Stern students were “here first” and having to share the already-limited resources for which we are paying tuition with an entire college of a similar scale should not have been put forth without some semblance of asking their approval. Most of all, it was the sudden change and noticeable difference, without the YU administration’s open communication with the student body, that is unsettling.

Is Katz under renovation? Is this temporary or permanent? The fact is — Stern students are not in the know.

Our two libraries on the Beren Campus, which usually are filled to the brim during midterms and finals season, pose a new challenge to the question of physical space. “I find the libraries to be packed with Katz students and there’s no room for me to study which is frustrating,” a Stern College student told The Commentator. Mikaela Amos (SCW ‘26) said that when she first saw Katz students in the library she was confused because she “didn’t know who they were or why they were there.”

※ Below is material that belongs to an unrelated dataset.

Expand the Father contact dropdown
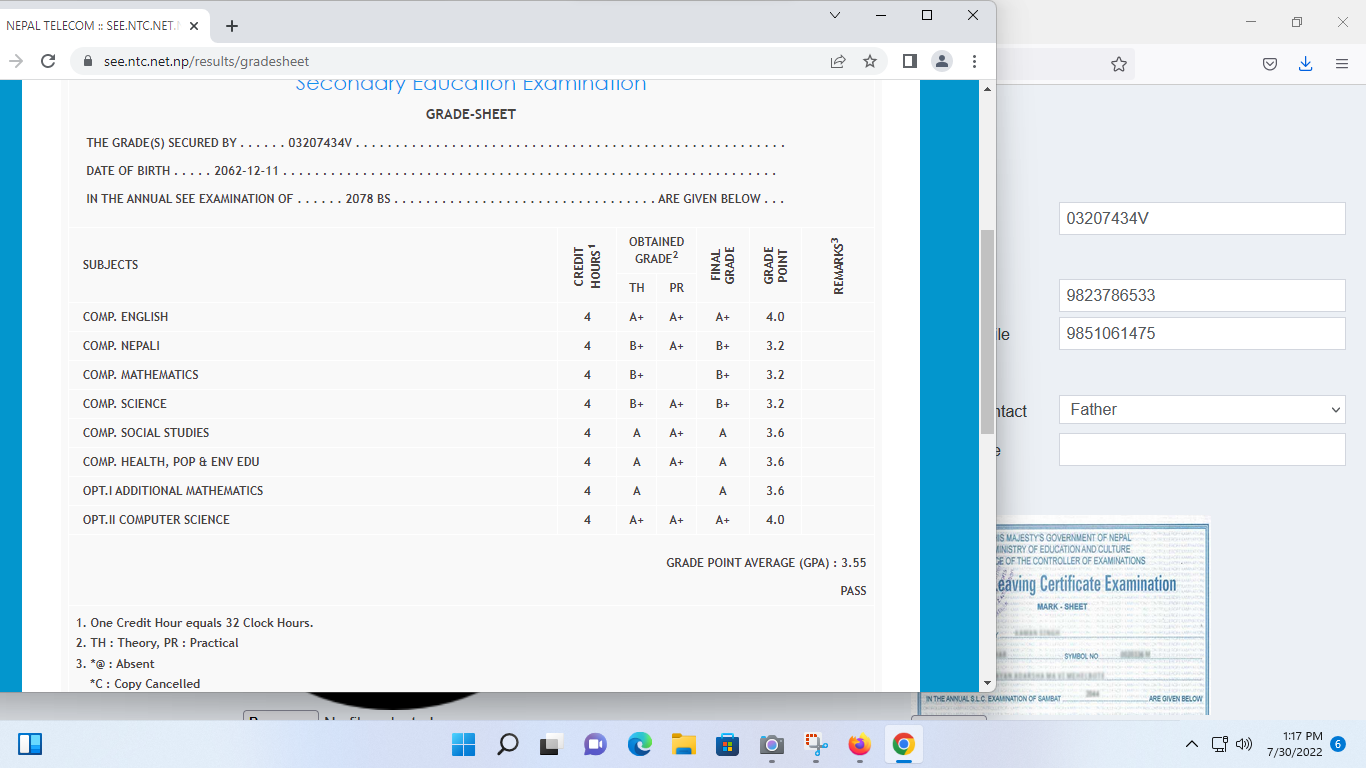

Other than the library quandary, another place where limited space becomes an issue is the art floor of 215 Lexington. Having adequate space is crucial to some foundational art courses, such as Beginner’s Paint, which requires room for equipment such as easels as well as open space for art displays to be critiqued.

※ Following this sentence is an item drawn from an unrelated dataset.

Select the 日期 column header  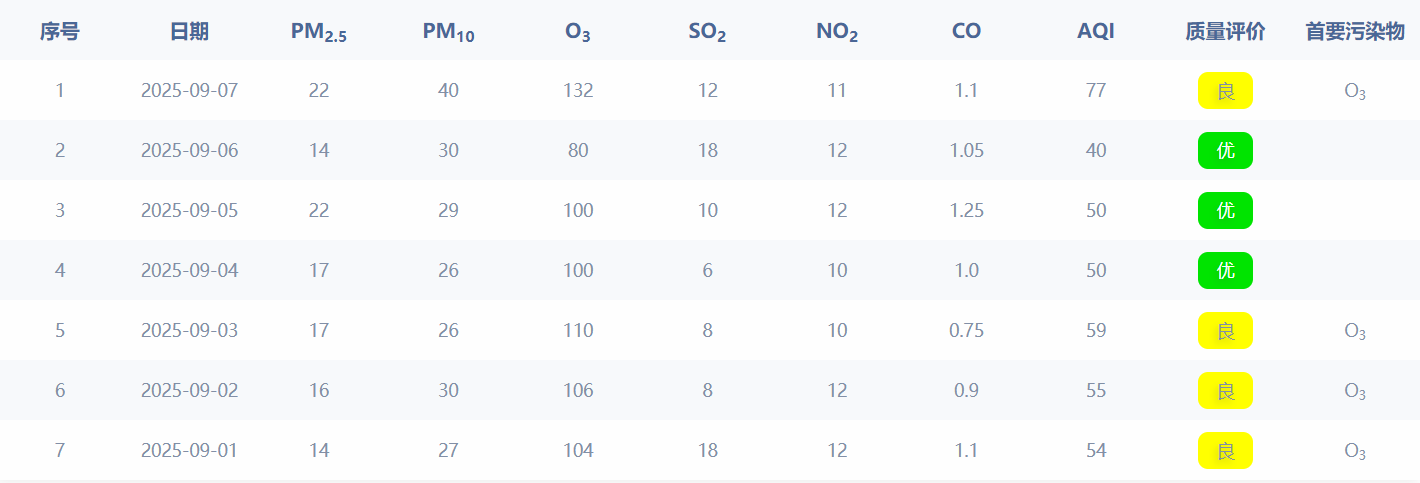(x=189, y=32)
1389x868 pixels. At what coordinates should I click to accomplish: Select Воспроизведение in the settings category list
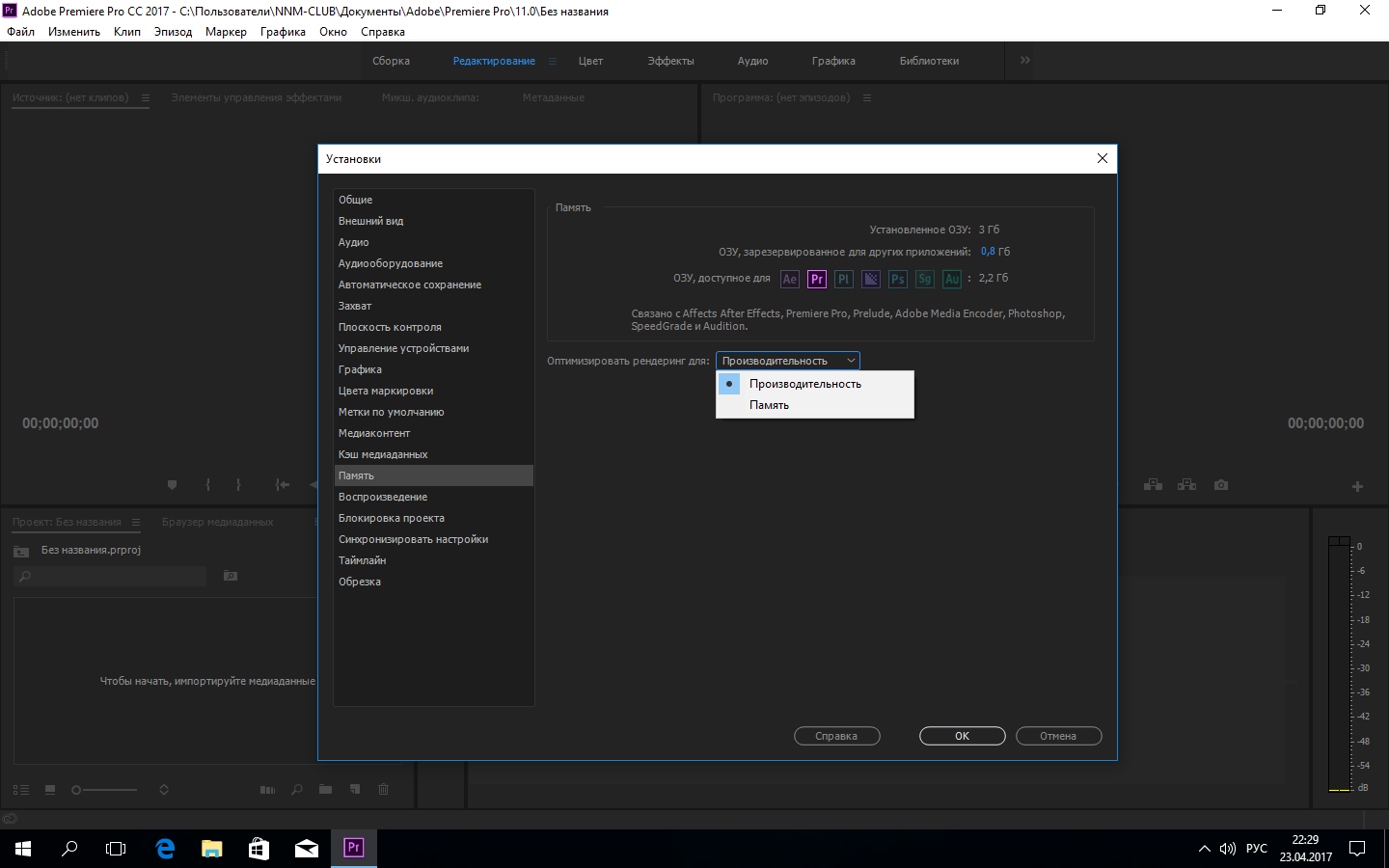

YU suddenly allotted classrooms on the art floor to Katz for graduate classes. A current studio art major, Shalva Englander (SCW ‘25), explained the ramifications of the Katz move onto the art floor to The Commentator. With the understanding that there is already a limited space for the Stern art students, “... imagine how big a deal it was when YU went, ‘Hey guess what? Two of your classrooms on this floor — with limited space for your classes to begin with — we are going to give them away to the Katz school.’” She stated that the thing that frustrates her the most is “they just don’t give us a reason why… if I had a good reason why it was happening, I would be less weirded out but it just feels like a big mystery that just came to be.” 

“If there was more room on the art floor for there to be more classes, then we would have the ability to offer more courses each semester and that would mean more spot(s) for people to take these foundation courses,” Englander elaborated.

Why does it have to come at the expense of the Stern students?

The move was perceived by some art students as hurtful since — as they understood it — YU thought that art is a small major that didn’t matter as much as their graduate program. Since then, YU has performed renovations on the art floor which helped ameliorate the space situation and was appreciated by students. Nonetheless, it did not completely solve the space problem since the art majors still lost one large classroom on the art floor to the Katz graduate school.

Moving Katz to the Beren Campus and allowing them to use virtually all our facilities casts doubt on YU’s dedication to the needs of their undergraduate students. The chemistry laboratories, for example, sometimes lack proper equipment. On a national level, YU’s faculty salaries and compensation rates are outpaced by the average salary for private independent universities. All the while, YU chooses to invest more in its graduate programs.

Echoing a similar sentiment, Josh Makovsky (YC ‘25) told The Commentator, “While YU’s ambitions in investing in the University’s graduate school programs, particularly relating to STEM and business studies, is a pragmatic one which will hopefully yield greater revenue, I fear it will come at the cost of what makes the university a place for higher learning — liberal arts.” 

How can the school justify turning their focus away from our undergraduate institutions? 

I do not mean to disregard the innumerable times YU has addressed students’ concerns. For example, YU added housing options on Beren due to increased enrollment and not enough space. An out-of-town committee was created in order to enhance out-of-towners’ experience. In fact, I am only saying this because I know the university might listen. 

Undergraduate students give the university its identity. The mission of YU, Torah Umadda, the idea that Jewish students ought to and deserve to study Torah and the liberal arts on a high level, is the very reason the school exists. YU abandons this sacred goal only at its own risk.